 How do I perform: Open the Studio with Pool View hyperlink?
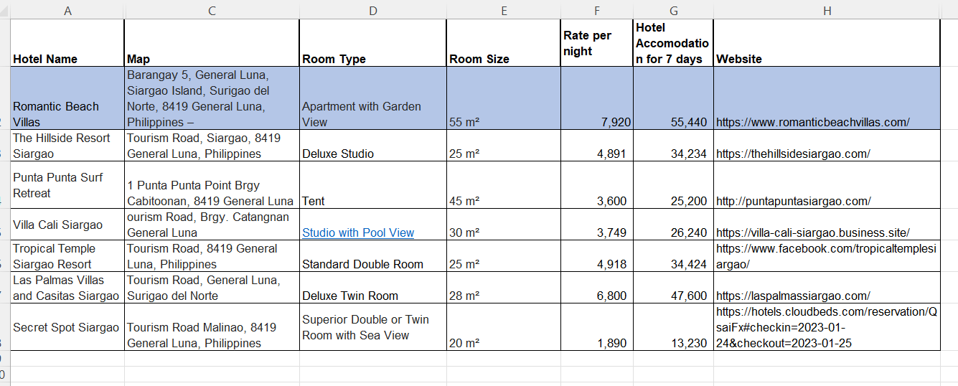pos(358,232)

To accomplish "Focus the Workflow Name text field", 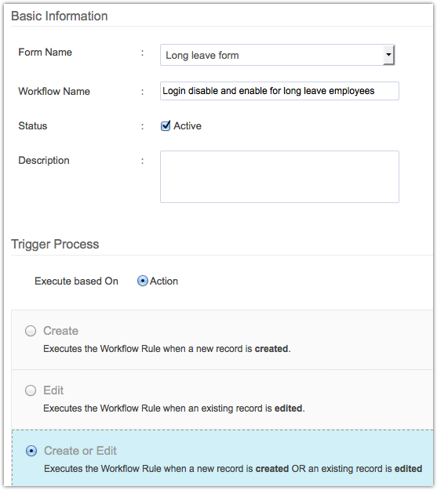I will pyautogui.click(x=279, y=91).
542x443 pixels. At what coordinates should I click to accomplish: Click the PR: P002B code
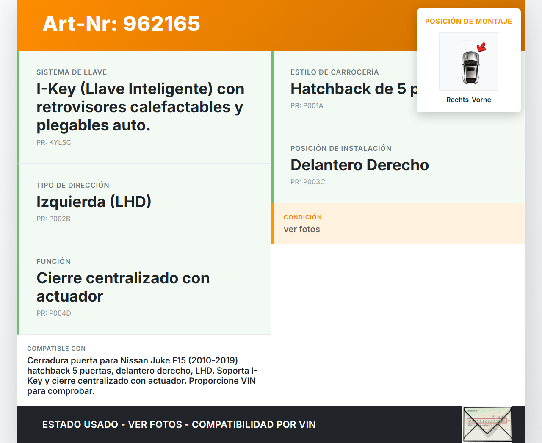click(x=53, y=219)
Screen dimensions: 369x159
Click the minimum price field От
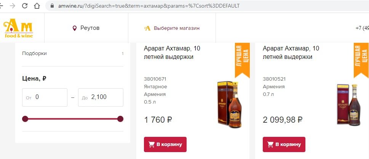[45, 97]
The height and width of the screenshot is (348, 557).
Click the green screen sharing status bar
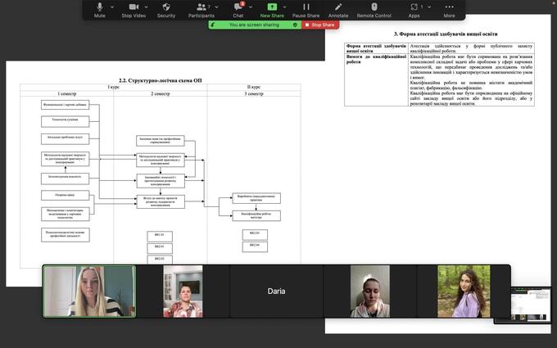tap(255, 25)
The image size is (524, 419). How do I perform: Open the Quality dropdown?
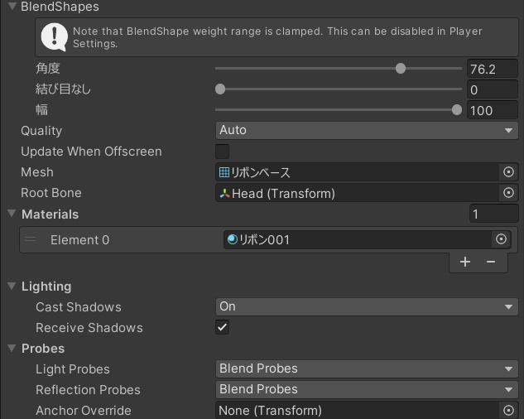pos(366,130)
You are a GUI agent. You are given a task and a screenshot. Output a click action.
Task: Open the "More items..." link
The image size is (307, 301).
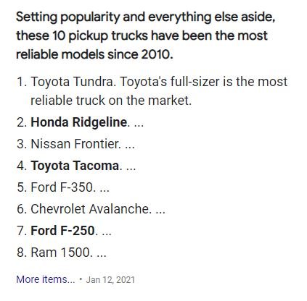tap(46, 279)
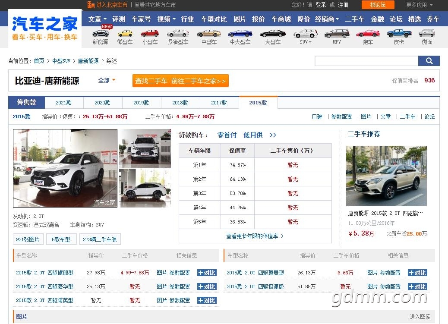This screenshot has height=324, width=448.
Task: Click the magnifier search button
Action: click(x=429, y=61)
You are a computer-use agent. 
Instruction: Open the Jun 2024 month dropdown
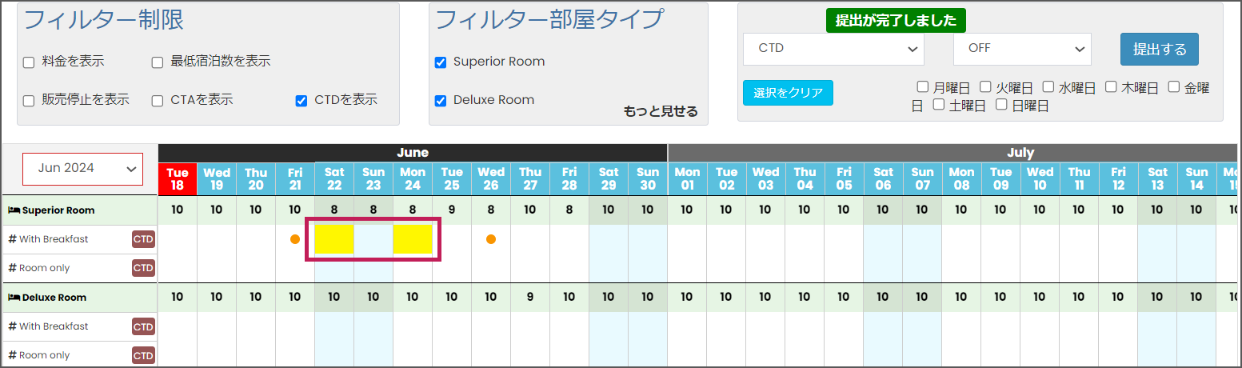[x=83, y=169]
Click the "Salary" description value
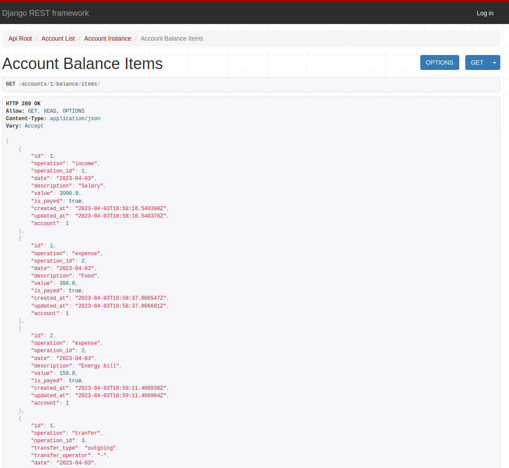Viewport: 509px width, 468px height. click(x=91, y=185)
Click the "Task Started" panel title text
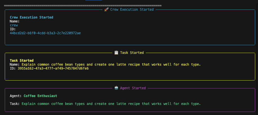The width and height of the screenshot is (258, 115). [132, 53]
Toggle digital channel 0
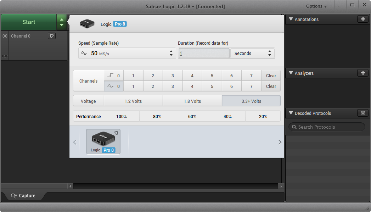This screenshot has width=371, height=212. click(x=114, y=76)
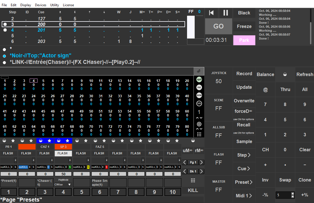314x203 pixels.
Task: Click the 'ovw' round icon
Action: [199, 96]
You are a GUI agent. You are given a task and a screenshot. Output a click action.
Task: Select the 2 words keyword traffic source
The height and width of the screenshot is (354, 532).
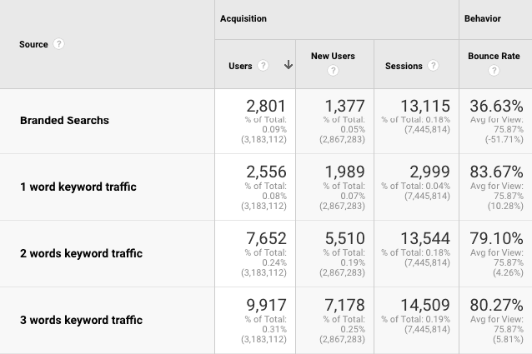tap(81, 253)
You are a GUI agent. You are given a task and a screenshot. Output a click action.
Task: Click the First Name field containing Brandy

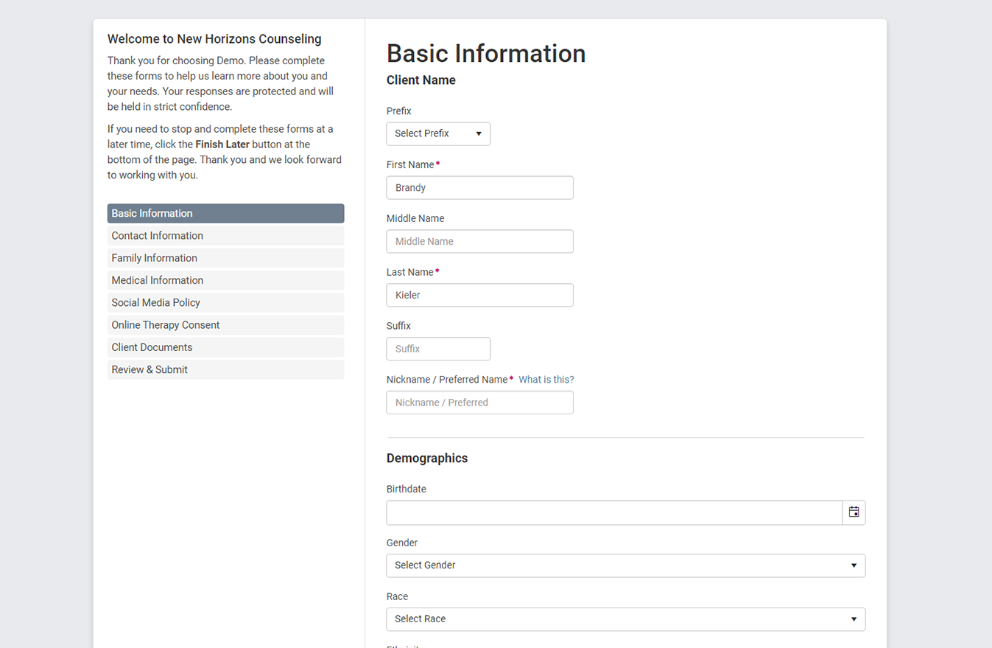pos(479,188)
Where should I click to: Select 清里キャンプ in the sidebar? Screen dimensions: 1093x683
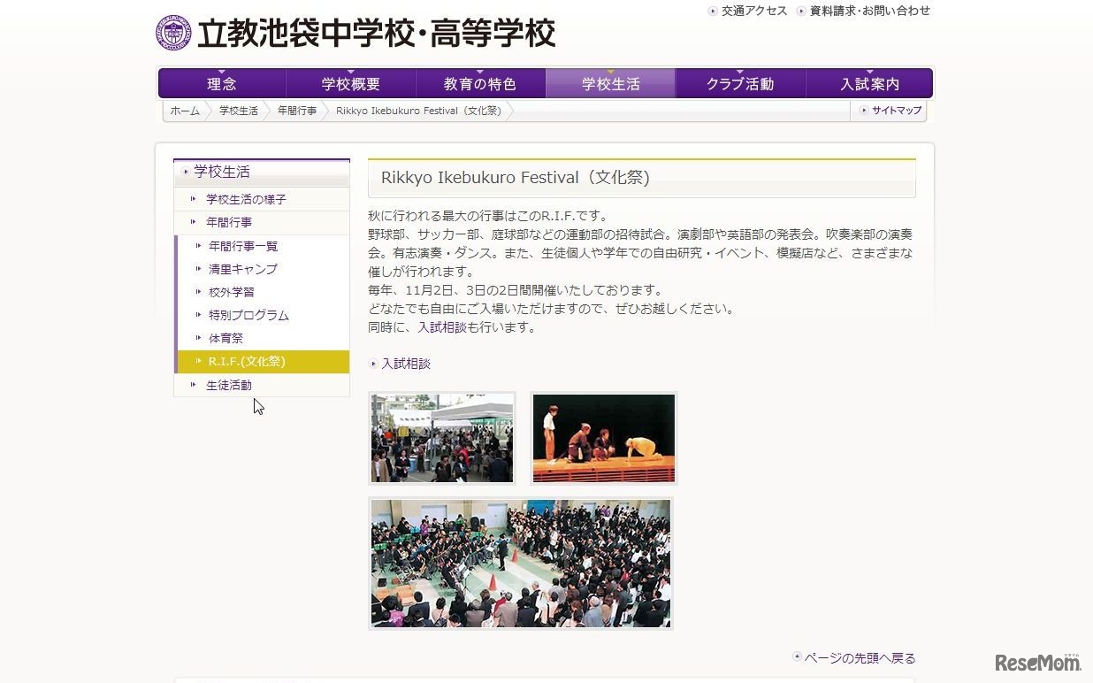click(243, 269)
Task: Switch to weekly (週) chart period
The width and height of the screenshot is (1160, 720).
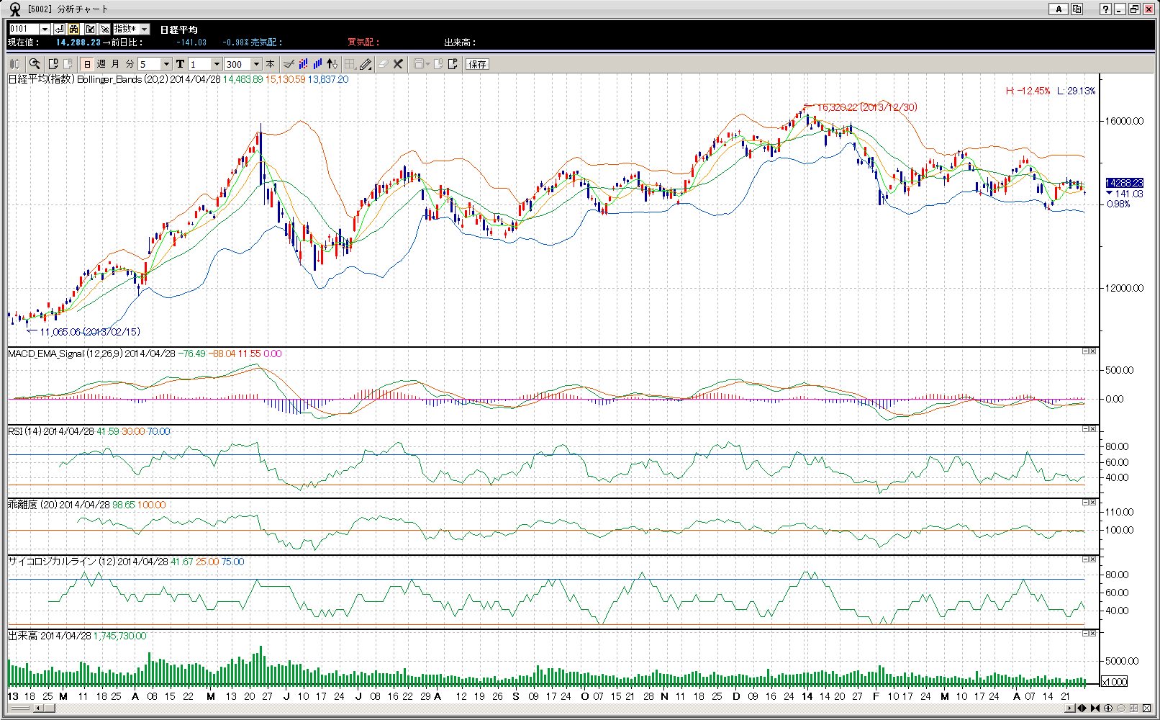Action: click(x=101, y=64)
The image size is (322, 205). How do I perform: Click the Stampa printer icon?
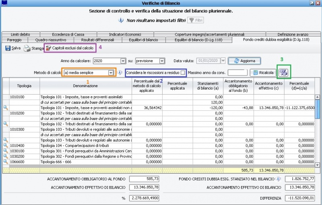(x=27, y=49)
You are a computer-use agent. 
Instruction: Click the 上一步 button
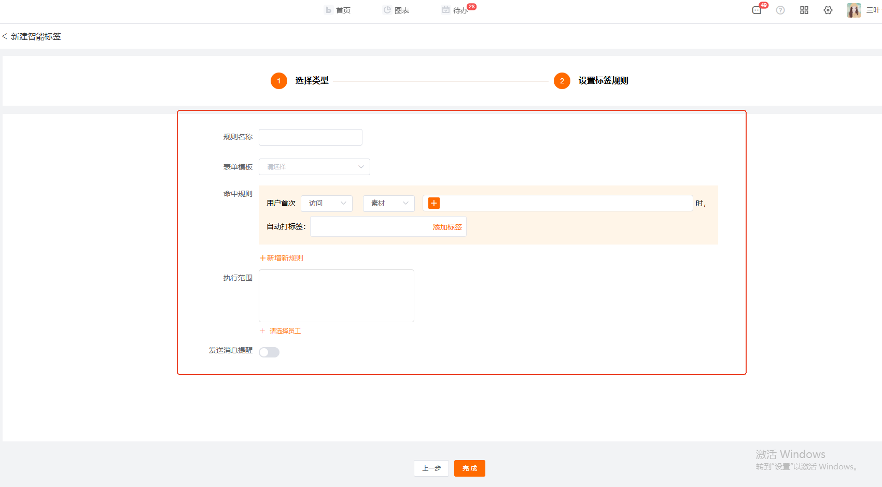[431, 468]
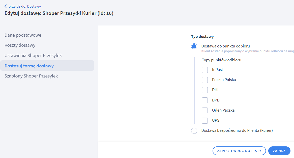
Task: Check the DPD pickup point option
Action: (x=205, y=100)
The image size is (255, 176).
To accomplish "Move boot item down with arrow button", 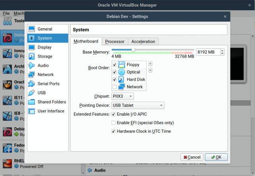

____________________

▸ **What to work on**
Transcribe exactly the lines from the one with "Where should I" to the last line of the records, both included, so that no picture appears in the copy.

▸ **Reply to the task**
Where should I click to: Select 清里キャンプ in the sidebar? Screen dimensions: 1093x683
click(243, 269)
Task: Switch to weekly (週) chart period
The width and height of the screenshot is (1160, 720).
Action: click(x=101, y=64)
The image size is (322, 205). How do I perform: Click the Stampa printer icon?
(x=27, y=49)
You are a computer-use agent. 
Instruction: Click the 上一步 button
[431, 468]
Task: Check the DPD pickup point option
Action: (x=205, y=100)
The image size is (255, 176).
To accomplish "Move boot item down with arrow button", 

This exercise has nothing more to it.